▶ **TASK TO COMPLETE**:
Output range, inclusive: from the line containing "Click the pencil edit icon near" to the line containing "This screenshot has width=1074, height=819.". Restate those lines from the data below word for word and only those.

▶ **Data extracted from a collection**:
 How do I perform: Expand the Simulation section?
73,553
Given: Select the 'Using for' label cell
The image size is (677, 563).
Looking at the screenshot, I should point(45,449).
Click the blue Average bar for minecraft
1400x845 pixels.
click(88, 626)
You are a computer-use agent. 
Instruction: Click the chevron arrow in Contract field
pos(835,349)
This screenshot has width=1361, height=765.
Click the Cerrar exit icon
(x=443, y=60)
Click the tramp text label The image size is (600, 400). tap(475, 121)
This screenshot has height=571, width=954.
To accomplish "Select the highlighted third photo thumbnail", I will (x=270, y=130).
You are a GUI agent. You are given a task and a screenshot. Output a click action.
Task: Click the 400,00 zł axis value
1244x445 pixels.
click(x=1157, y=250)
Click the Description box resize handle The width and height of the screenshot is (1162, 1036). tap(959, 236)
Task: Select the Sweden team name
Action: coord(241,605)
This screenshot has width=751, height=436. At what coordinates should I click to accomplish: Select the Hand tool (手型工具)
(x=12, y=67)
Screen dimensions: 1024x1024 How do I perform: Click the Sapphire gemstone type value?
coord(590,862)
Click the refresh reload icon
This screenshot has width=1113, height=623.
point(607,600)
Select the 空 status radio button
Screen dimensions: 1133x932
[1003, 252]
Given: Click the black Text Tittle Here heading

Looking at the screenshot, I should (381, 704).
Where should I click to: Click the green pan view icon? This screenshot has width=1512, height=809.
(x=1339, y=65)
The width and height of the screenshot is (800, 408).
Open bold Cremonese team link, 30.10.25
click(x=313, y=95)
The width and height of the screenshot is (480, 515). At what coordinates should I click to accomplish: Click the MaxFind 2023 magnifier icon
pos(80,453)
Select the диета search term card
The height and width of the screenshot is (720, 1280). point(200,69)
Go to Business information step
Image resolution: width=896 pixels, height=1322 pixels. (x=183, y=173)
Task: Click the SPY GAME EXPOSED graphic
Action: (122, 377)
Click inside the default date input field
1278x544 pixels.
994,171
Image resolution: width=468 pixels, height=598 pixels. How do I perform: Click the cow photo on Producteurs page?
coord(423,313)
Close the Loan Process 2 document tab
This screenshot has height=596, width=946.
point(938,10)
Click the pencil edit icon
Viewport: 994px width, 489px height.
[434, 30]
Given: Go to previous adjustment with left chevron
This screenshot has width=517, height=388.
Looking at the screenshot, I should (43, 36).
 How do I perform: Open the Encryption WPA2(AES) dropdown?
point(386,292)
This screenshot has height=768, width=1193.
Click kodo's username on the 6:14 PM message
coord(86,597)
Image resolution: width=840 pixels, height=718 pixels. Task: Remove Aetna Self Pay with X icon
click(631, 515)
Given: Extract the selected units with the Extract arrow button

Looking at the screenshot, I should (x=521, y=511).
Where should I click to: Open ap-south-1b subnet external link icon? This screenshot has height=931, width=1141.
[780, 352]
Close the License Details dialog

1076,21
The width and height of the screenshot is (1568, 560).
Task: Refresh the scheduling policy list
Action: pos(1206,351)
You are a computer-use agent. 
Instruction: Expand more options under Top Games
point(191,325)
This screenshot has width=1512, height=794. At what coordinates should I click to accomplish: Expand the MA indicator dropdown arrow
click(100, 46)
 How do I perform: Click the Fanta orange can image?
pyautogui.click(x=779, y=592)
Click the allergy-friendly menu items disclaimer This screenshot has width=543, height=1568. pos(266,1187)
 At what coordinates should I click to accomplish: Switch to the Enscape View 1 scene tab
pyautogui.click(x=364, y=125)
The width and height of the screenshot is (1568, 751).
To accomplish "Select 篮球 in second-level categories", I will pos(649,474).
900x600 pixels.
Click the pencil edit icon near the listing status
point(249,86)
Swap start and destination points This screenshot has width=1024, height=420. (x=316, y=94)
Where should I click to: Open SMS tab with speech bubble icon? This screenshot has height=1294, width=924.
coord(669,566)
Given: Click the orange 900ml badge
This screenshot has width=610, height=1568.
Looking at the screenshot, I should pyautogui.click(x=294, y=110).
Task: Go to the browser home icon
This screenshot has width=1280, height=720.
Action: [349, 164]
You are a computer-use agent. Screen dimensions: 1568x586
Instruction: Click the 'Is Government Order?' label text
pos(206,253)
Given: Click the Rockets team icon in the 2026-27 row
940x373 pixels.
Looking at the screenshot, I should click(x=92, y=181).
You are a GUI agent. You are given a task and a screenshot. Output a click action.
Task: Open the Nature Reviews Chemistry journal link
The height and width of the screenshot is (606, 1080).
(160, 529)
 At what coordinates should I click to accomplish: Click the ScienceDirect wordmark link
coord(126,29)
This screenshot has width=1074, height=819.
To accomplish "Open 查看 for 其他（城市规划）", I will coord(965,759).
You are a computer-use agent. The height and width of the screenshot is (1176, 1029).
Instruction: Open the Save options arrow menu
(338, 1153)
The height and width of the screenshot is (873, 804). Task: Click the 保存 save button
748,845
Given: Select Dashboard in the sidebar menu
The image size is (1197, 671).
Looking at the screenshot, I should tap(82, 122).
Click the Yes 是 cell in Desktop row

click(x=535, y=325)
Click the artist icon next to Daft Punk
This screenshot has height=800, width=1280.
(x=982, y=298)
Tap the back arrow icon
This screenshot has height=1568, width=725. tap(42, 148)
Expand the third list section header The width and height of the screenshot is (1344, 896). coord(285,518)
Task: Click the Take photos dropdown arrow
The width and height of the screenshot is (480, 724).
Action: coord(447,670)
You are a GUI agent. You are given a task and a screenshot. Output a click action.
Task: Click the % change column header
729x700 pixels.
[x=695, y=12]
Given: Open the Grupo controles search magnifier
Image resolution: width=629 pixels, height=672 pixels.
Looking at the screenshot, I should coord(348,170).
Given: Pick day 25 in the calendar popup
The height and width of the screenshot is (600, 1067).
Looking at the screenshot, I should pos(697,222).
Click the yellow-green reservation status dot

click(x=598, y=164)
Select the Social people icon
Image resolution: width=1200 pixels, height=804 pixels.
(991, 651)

▶ **SOLUTION**:
Click the pencil edit icon near the listing status
point(249,86)
Swap start and destination points This screenshot has width=1024, height=420. (x=316, y=94)
Where should I click to: Open SMS tab with speech bubble icon? This screenshot has height=1294, width=924.
coord(669,566)
Given: Click the orange 900ml badge
This screenshot has width=610, height=1568.
Looking at the screenshot, I should pyautogui.click(x=294, y=110).
Task: Go to the browser home icon
This screenshot has width=1280, height=720.
Action: [349, 164]
You are a computer-use agent. Screen dimensions: 1568x586
Instruction: Click the 'Is Government Order?' label text
pos(206,253)
Given: Click the Rockets team icon in the 2026-27 row
940x373 pixels.
Looking at the screenshot, I should click(x=92, y=181).
You are a GUI agent. You are given a task and a screenshot. Output a click action.
Task: Open the Nature Reviews Chemistry journal link
The height and width of the screenshot is (606, 1080).
(160, 529)
 At what coordinates should I click to accomplish: Click the ScienceDirect wordmark link
coord(126,29)
This screenshot has width=1074, height=819.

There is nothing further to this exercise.